3.     Central line-associated bloodstream infections

4.     Injuries from falls and immobility

5.     Obstetrical adverse events

6.     Pressure ulcers

7.     Surgical site infections

8.     Ventilator-associated pneumonia

9.     Venous thromboembolism

10. Nearly two dozen other hospital-acquired conditions.

The results will not be risk-adjusted because no hospital will be publicly singled out, he says. The money will be awarded to organizations that make a good case that others can learn from their strategies.

$500 million of the Partnership funds will be spent to prevent complications in patients discharged from the hospital, which would mean "more than 1.6 million patients would recover from illness without suffering a preventable complication requiring re-hospitalization within 30 days of discharge," according to the campaign's website.

There won't be financial incentives for actually participating, but those will come in other regulations stemming from the ACA, such as the Value-Based Purchasing program, which penalize hospitals with higher than expected rates of certain types of preventable harm.

"Our hope is that that state consortia and large systems and associations will be eligible for these funds, which will help support local learning and improvement activity," McCannon says.

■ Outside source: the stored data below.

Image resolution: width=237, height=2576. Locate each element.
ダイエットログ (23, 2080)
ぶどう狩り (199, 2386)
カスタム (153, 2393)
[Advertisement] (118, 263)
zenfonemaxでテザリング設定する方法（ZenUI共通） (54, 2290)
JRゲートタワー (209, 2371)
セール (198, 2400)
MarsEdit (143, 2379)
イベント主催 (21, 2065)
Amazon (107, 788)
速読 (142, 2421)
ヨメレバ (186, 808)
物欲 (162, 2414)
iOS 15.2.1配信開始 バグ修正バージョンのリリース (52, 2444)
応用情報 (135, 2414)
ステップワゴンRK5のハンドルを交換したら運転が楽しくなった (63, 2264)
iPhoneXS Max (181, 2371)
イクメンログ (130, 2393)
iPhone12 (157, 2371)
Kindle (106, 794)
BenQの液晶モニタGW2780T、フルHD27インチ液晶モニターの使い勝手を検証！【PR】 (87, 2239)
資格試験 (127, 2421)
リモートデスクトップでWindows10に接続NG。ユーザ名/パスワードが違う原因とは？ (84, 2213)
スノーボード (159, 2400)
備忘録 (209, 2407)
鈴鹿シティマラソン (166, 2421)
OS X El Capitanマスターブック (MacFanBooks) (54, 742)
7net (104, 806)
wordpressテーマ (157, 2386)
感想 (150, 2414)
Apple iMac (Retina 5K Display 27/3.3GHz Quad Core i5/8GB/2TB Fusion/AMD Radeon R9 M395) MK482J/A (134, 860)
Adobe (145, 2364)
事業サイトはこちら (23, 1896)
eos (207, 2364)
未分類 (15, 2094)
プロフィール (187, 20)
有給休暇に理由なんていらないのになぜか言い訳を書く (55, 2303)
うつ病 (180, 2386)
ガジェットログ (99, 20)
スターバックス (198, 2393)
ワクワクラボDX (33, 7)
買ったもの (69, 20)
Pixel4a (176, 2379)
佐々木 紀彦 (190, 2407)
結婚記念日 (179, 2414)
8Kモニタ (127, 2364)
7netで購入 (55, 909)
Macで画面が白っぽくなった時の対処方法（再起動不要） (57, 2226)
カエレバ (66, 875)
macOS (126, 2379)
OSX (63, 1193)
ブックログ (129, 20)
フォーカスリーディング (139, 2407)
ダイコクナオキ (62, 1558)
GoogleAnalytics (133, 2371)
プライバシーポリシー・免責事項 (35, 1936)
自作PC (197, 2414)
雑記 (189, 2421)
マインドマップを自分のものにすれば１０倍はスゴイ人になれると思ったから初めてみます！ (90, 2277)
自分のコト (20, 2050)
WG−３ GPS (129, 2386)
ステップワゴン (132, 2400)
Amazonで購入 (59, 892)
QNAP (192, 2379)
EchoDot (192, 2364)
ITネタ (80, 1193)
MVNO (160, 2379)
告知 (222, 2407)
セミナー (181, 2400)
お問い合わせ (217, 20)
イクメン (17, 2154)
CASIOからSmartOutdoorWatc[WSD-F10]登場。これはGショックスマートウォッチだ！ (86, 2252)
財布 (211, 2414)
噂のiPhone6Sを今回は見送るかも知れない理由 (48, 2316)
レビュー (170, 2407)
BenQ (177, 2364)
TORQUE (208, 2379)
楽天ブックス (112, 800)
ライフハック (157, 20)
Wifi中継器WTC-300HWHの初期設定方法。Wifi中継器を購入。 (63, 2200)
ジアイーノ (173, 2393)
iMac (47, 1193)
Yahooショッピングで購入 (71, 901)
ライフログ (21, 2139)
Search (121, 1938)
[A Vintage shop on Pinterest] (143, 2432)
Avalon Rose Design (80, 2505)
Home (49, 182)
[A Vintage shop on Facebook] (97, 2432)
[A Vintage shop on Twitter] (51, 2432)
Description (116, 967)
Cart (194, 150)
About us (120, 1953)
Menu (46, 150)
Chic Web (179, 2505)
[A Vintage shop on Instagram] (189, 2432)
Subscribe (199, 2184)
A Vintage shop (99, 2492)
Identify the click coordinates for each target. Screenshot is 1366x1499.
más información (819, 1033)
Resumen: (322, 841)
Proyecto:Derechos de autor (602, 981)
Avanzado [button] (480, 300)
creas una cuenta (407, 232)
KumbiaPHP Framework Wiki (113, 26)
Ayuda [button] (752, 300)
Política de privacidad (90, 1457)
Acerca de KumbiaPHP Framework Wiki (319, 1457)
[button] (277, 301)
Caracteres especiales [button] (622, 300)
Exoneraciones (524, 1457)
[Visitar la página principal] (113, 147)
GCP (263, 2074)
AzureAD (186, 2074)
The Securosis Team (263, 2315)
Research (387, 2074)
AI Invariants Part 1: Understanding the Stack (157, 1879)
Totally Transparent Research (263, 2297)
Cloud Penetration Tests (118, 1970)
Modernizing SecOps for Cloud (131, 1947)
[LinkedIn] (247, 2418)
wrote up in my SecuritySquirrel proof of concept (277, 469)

If successful, the two strategies to prevent hospital-acquired conditions and readmissions could save up to $35 billion dollars including up to $10 billion in Medicare savings, over the next three years—considerably more than the $1 billion spent to make it work.

I welcome the effort. If nothing more, it will help raise awareness throughout the healthcare system that patient harm remains a growing crisis that can, and must be, reversed.